Whew, I needed to read that one a few times to understand your question. You are referring to the seam on the previous and next row. Stepping the shingles as you go is common. I do not recall a specific offset. I just check the back of the package for the mfgs recommendation. If all else fails RTFM (Read The Fine Manual)


----------



## fredhedd (Apr 2, 2007)

typically with a three ft tab, the seams would be 1 and a half feet apart. a whole shingle, then a half. what i'm talking about is making it so the seems are only about ten inches apart. it takes a few extra minutes to start the row like this but then i can lay more shingles without having to move over. 

i lay down a whole shingle to start my first row. on top of that i lay a 3/4 shingle. then a half on top of that, then a quarter on top of that. so i start four rows at the same time. 

then i start laying shingles diagnolly, instead of straight across the roof. when i put my second whole shingle down on the first row, i just start working my way up diagnolly again, as far as i can go. eventually i am laying them in a step like fashion working my way from the peak down to the bottom of the roof, instead of from one side of the house to another.

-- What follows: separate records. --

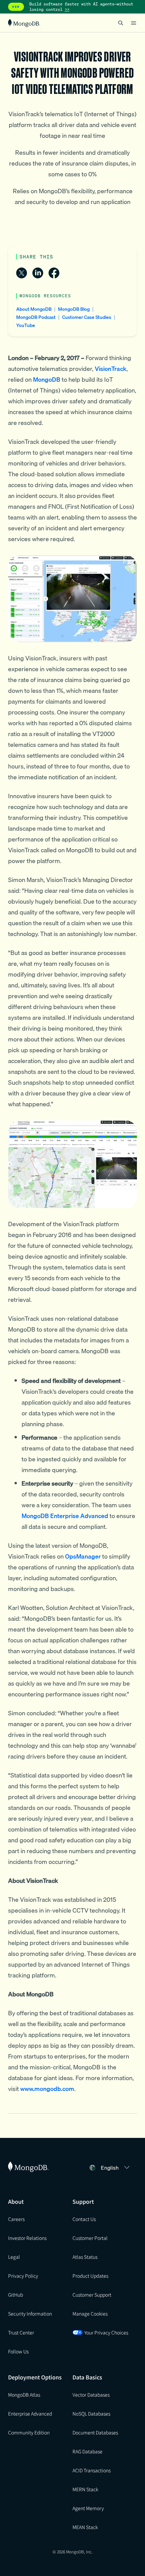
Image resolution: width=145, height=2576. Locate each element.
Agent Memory (88, 2508)
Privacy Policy (23, 2275)
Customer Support (91, 2294)
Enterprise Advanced (30, 2413)
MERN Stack (85, 2489)
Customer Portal (90, 2237)
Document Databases (95, 2432)
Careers (16, 2219)
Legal (14, 2256)
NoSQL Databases (91, 2413)
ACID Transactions (91, 2470)
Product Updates (90, 2275)
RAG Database (87, 2451)
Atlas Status (84, 2256)
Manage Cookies (90, 2313)
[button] (116, 2168)
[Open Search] (120, 23)
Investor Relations (27, 2237)
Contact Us (84, 2219)
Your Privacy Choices (106, 2332)
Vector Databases (91, 2394)
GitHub (15, 2294)
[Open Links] (133, 23)
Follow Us (18, 2351)
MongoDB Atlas (24, 2394)
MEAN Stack (85, 2527)
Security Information (30, 2313)
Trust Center (21, 2332)
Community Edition (29, 2432)
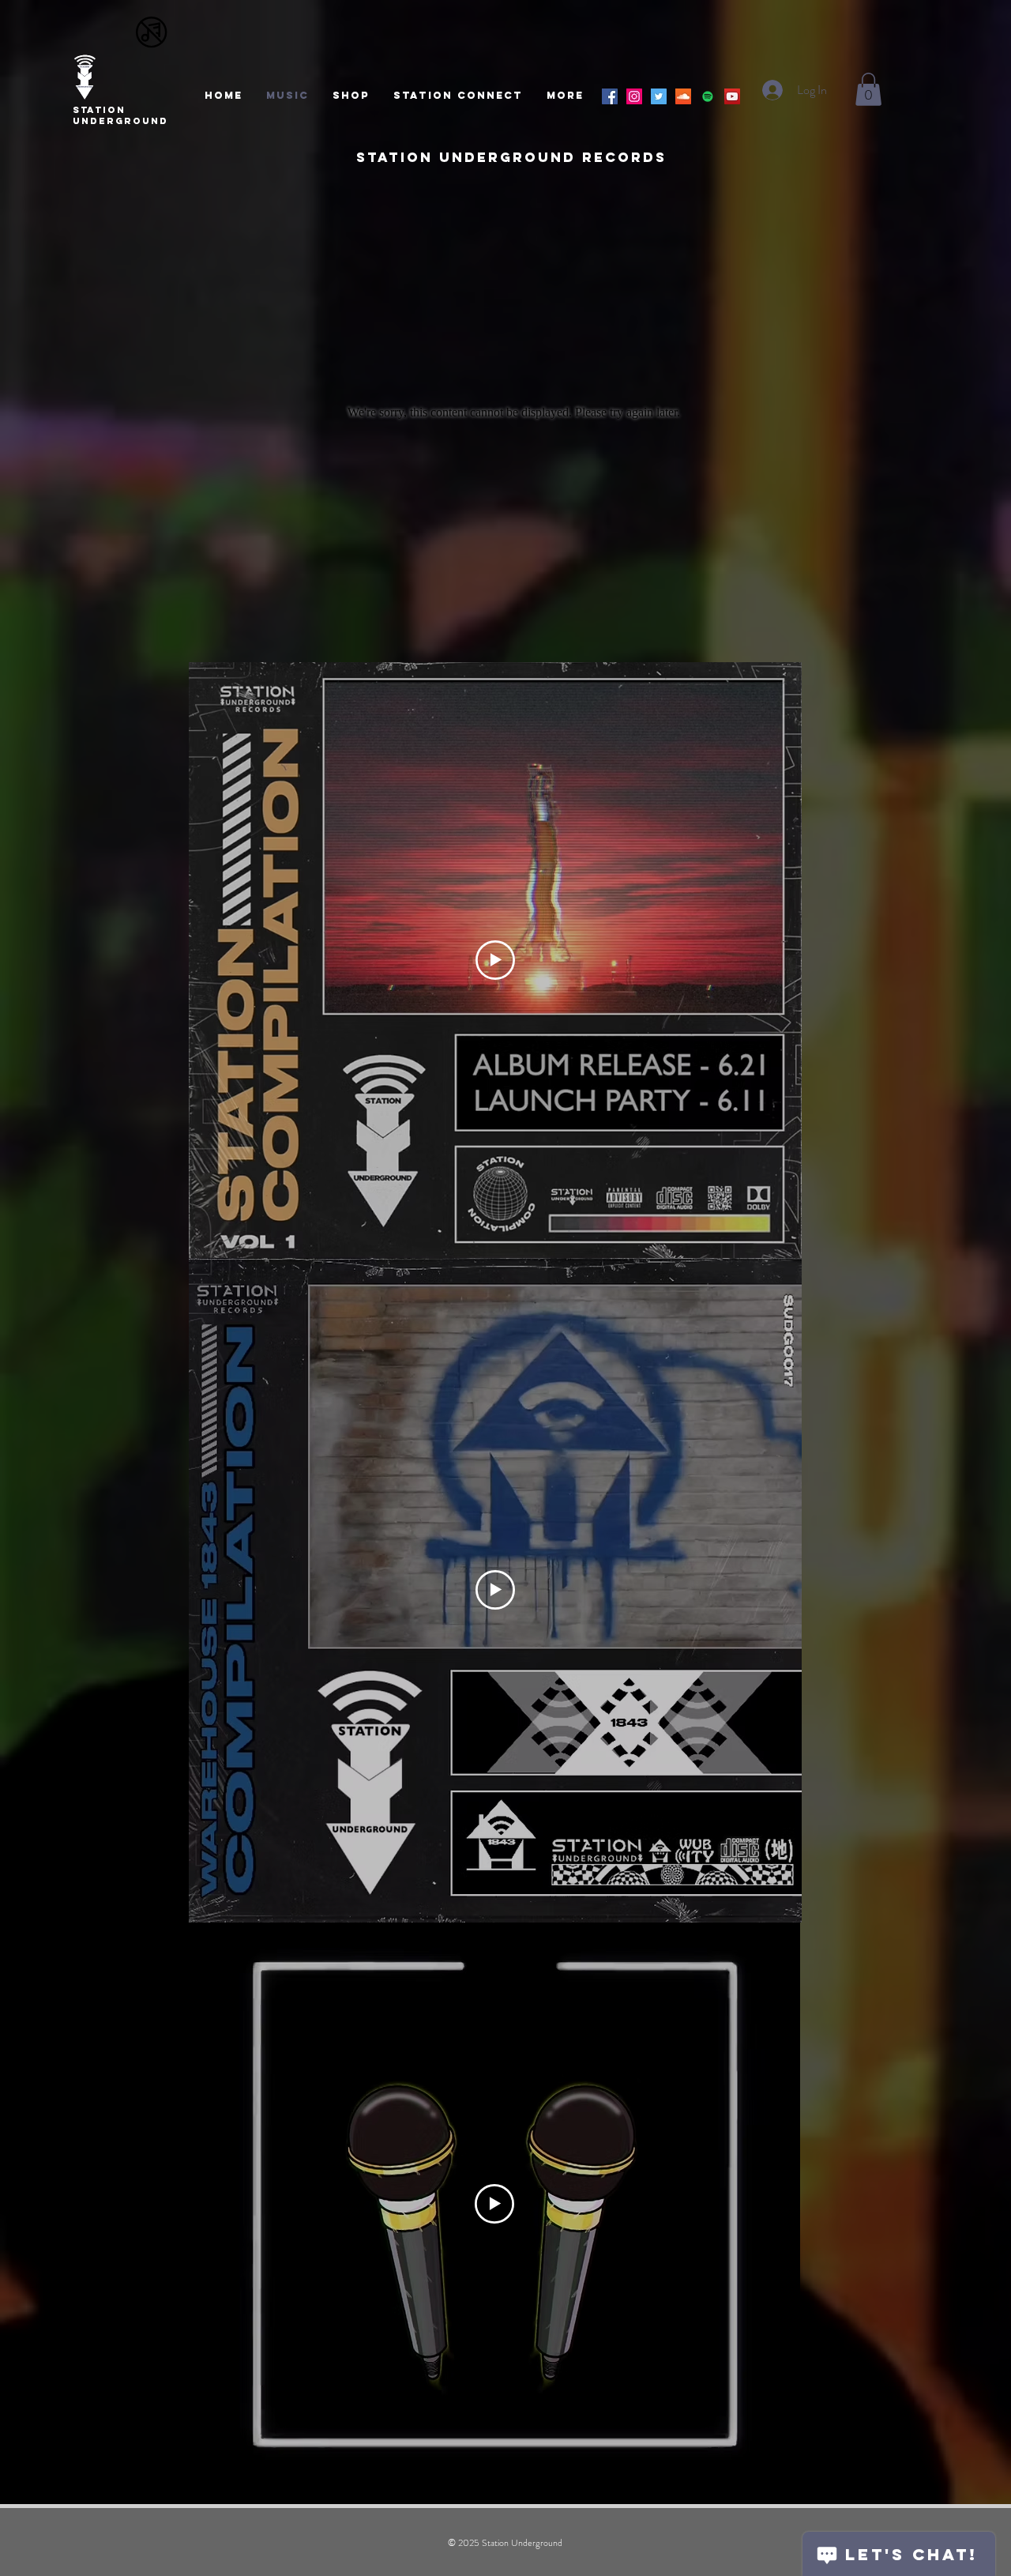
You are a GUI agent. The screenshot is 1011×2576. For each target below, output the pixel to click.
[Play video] (495, 960)
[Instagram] (634, 96)
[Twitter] (659, 96)
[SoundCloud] (683, 96)
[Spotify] (708, 96)
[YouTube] (732, 96)
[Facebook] (610, 96)
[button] (868, 89)
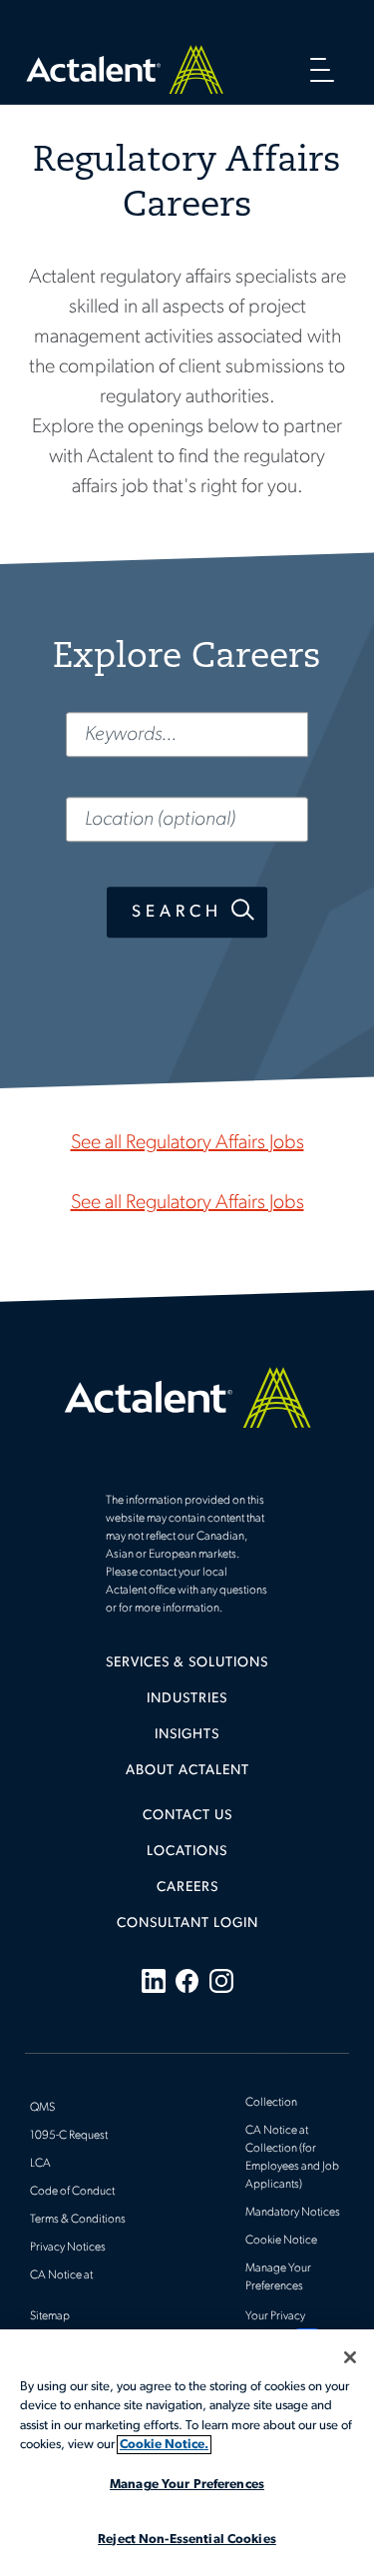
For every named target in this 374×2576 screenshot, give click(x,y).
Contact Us (187, 1815)
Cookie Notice (281, 2241)
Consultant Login (187, 1923)
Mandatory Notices (292, 2213)
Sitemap (50, 2316)
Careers (187, 1887)
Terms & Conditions (78, 2220)
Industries (187, 1698)
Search (177, 912)
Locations (187, 1851)
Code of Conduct (72, 2192)
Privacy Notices (68, 2248)
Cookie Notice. (164, 2444)
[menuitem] (187, 1670)
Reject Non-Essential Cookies (187, 2539)
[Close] (350, 2357)
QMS (42, 2108)
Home (124, 69)
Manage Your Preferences (187, 2484)
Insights (187, 1734)
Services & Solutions (187, 1662)
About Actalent (187, 1770)
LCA (40, 2164)
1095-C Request (69, 2136)
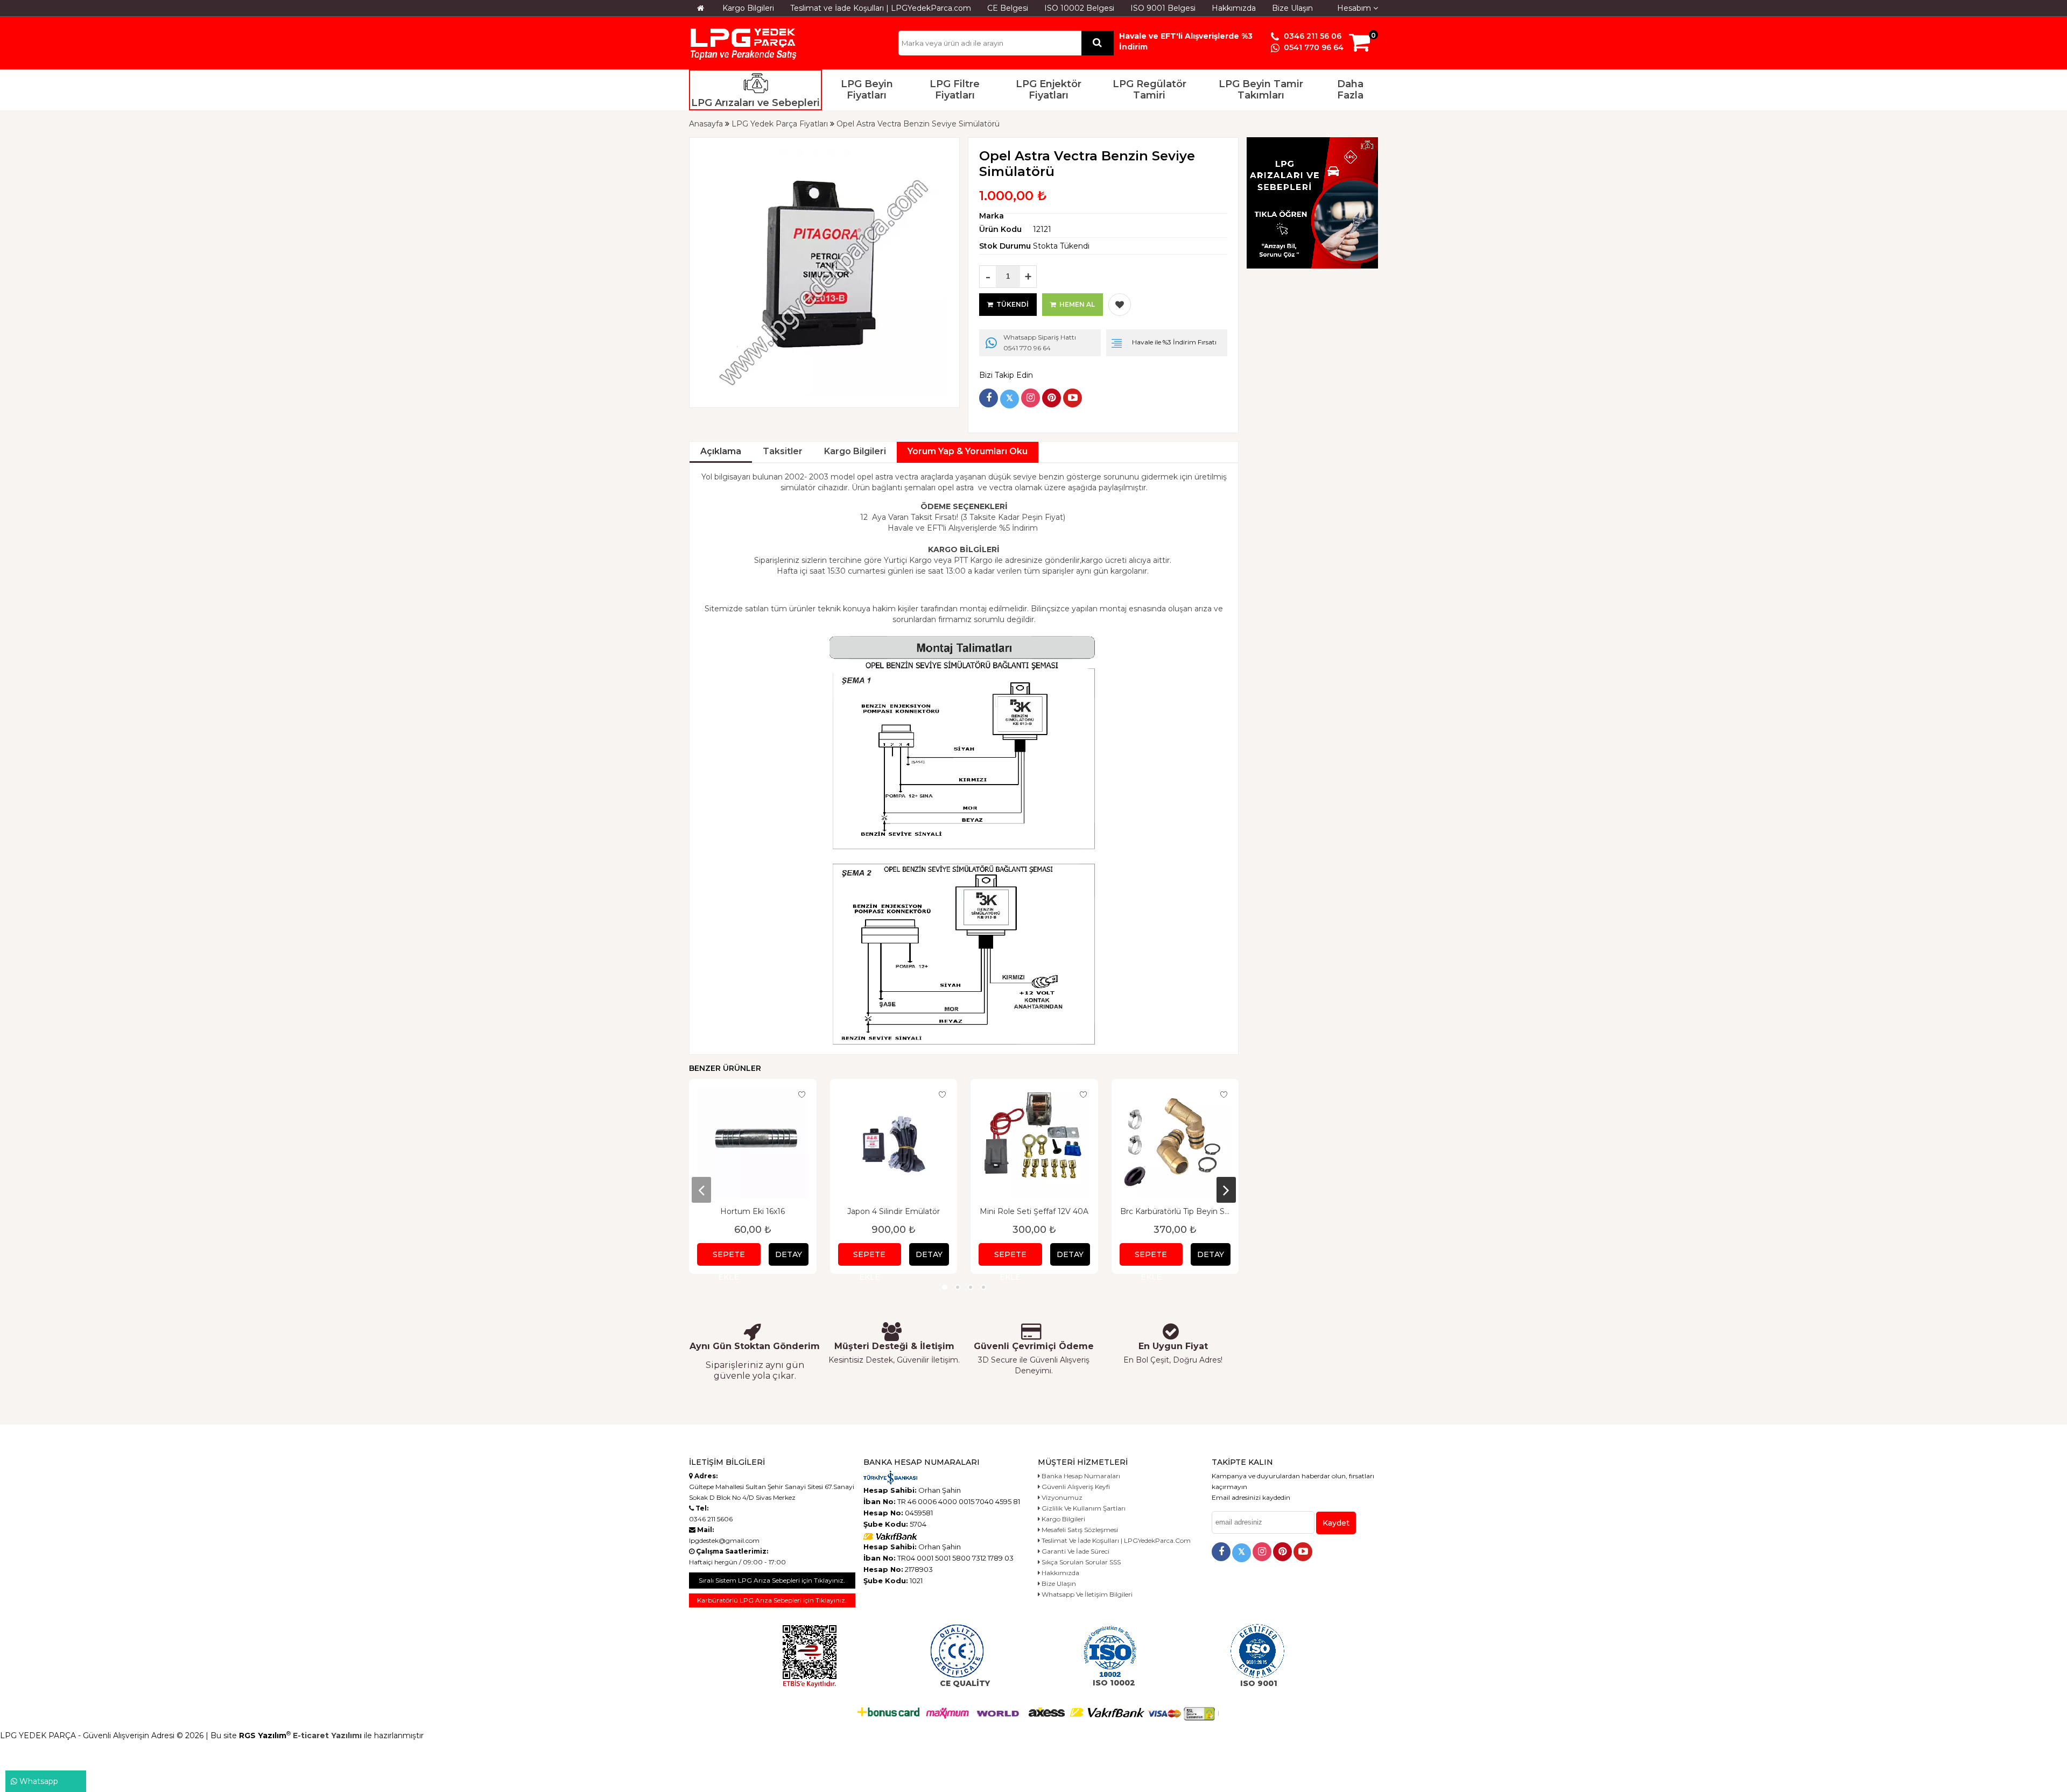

if done like this i can lay more shingles down without having to move my body and the gun more than a foot at a time.

i hope that clears it up. my only concern is having the seams so close together. it didn't look like there was going to be a problem but i'm here asking just in case this was a big no-no. i don't see professinal roofers doing it this way and wondered why.


----------



## Brik (Jan 16, 2007)

I understand what you are doing.
First, I would check the package instructions to see if they have anything to say about this. If they do, follow those guidelines.


If they dont - I would not allow myself to use 10" shingles at the edge. Thats pushing it, IMO.


----------



## roofwiz74 (Feb 21, 2007)

read the package.
3-tab can be installed 2 ways 6" vertical rack.were you pop 2 lines up the roof and stagger back and forth off the lines,so when you are done every other rain slot is lined up.not the preffered method cuz most people like to leave out the 4th nail.
you could also stair step them.on the back is a 6" little tab..most times they don't run straight rain slots.the best way I found is a 5"step off.runs out with a nice pattern.

3-d's,laminates,dimensional,blah,blah...you need to read the package.I usually go 6-10 depending on the pattern.you don't want to look up the roof and all the laminated pieces line up.
here check out this site.
http://www.certainteed.com/CertainT...Installation/Shingles/installationshingle.htm


----------



## Ron6519 (Mar 28, 2007)

Seams shouldn't be closer then 6". It states this on the roofing packsge.
Ron


----------



## Martik777 (Apr 7, 2008)

Depends on the manufacturer, some "allow" 5" or 5 5/8 (metric 39 3/8") where every 8 rows slots will lineup. This almost eliminates the need for vertical control lines.

See: http://www.malarkeyroofing.com/library/instructinstall3tabshingle.pdf

and page 342a of
http://docserver.nrca.net/rrserver/browser?title=/docs/5th_Ed_w_2003-06_updates


----------



## Slyfox (Jun 13, 2008)

The only time we step off with each step being the same distance is with tabbed shingles, 3- ,4- or 6- tabs.

On non tabbed shingles we step off each one a lil different than the one before or after.
5'th -20"
4'th - ....6"
3'rd - ......10"
2'nd - ........8"
1'st - ..........Full

Every ten courses high you go should have at least one that is at least a 20" step.
I always start my sections running to rows wide at a time until I establish my pattern, than run the normal one row at a time.

There are shingles out there that have step off patterns that you have to run, such as Presidential Shakes.


----------